I wish to look at my reflection in the mirror and feel proud of standing up for myself. Because truly, what is so bad about me? That I’m an ExMuslim? What about the fact that I’m a good, kind and caring person? That I look after my parents when they are in need and spend time with them? That I have a great job and am an educated and independent woman? That I have found a great partner to love and share my life with? That I have great and fulfilling interests to keep myself busy and try to make the world a better place? Is that really so bad? No. I am a good person and I will no longer let my lack of belief is a misogynistic god make me perceive myself through a negative light. The validation which I so badly seek from my parents cannot stop me from moving forward. And, maybe, this is the change my sweet parents need? No doubt it will be hard at first, but surely they are deserving of the truth? And who knows, they might deal with it better than I anticipate.

Amazing how gaining financial independence and stability is much simpler than gaining emotional independence. The  chaos in my mind is tiring. Maintaining a balance and keeping sane through this time is difficult. But I don’t think I’m doing such a bad job of it. I hope my coming out will inspire others in my position. We should not have to feel guilty for being ourselves.

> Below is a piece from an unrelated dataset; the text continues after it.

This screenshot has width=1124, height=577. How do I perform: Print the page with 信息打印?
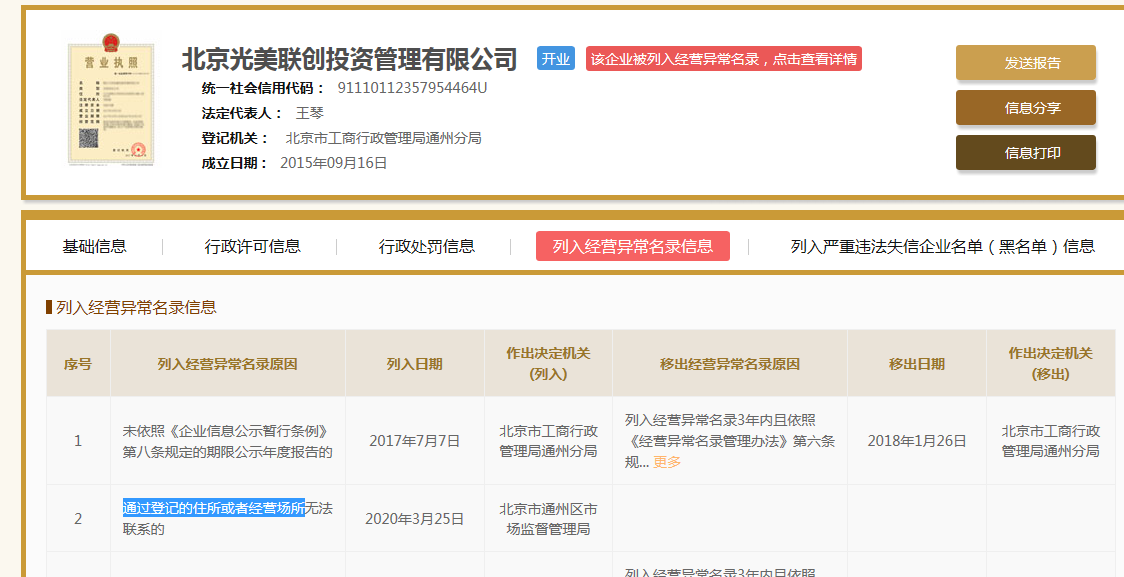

2 thoughts on “Troubling Anticipations

  1. alanflynn says:

    Has the topic of apostasy ever been discussed by your family? In your shoes I would ask myself what is the worst that can happen from coming out; who are all the people who will react negatively to this and how are they likely to react. What is their attitude to the hadith that says an apostate should be killed. Is it possible that you will be shunned by those you love most and if so, will you be able to cope with this. Would this be worse than living with your secret. I hope things work out well. I’ll be thinking of you.

    Liked by 1 person

  2. Erik says:

    “It gets better”, as the saying is in the gay rights community. Secular voices are increasingly speaking up around the world, and finding ways to connect, often at great personal risk and to the detriment of family relationships. But there are new connections and new discoveries waiting to be made. Good luck – thinking of you and others around the world who are questioning their faith! – Erik (@xirzon)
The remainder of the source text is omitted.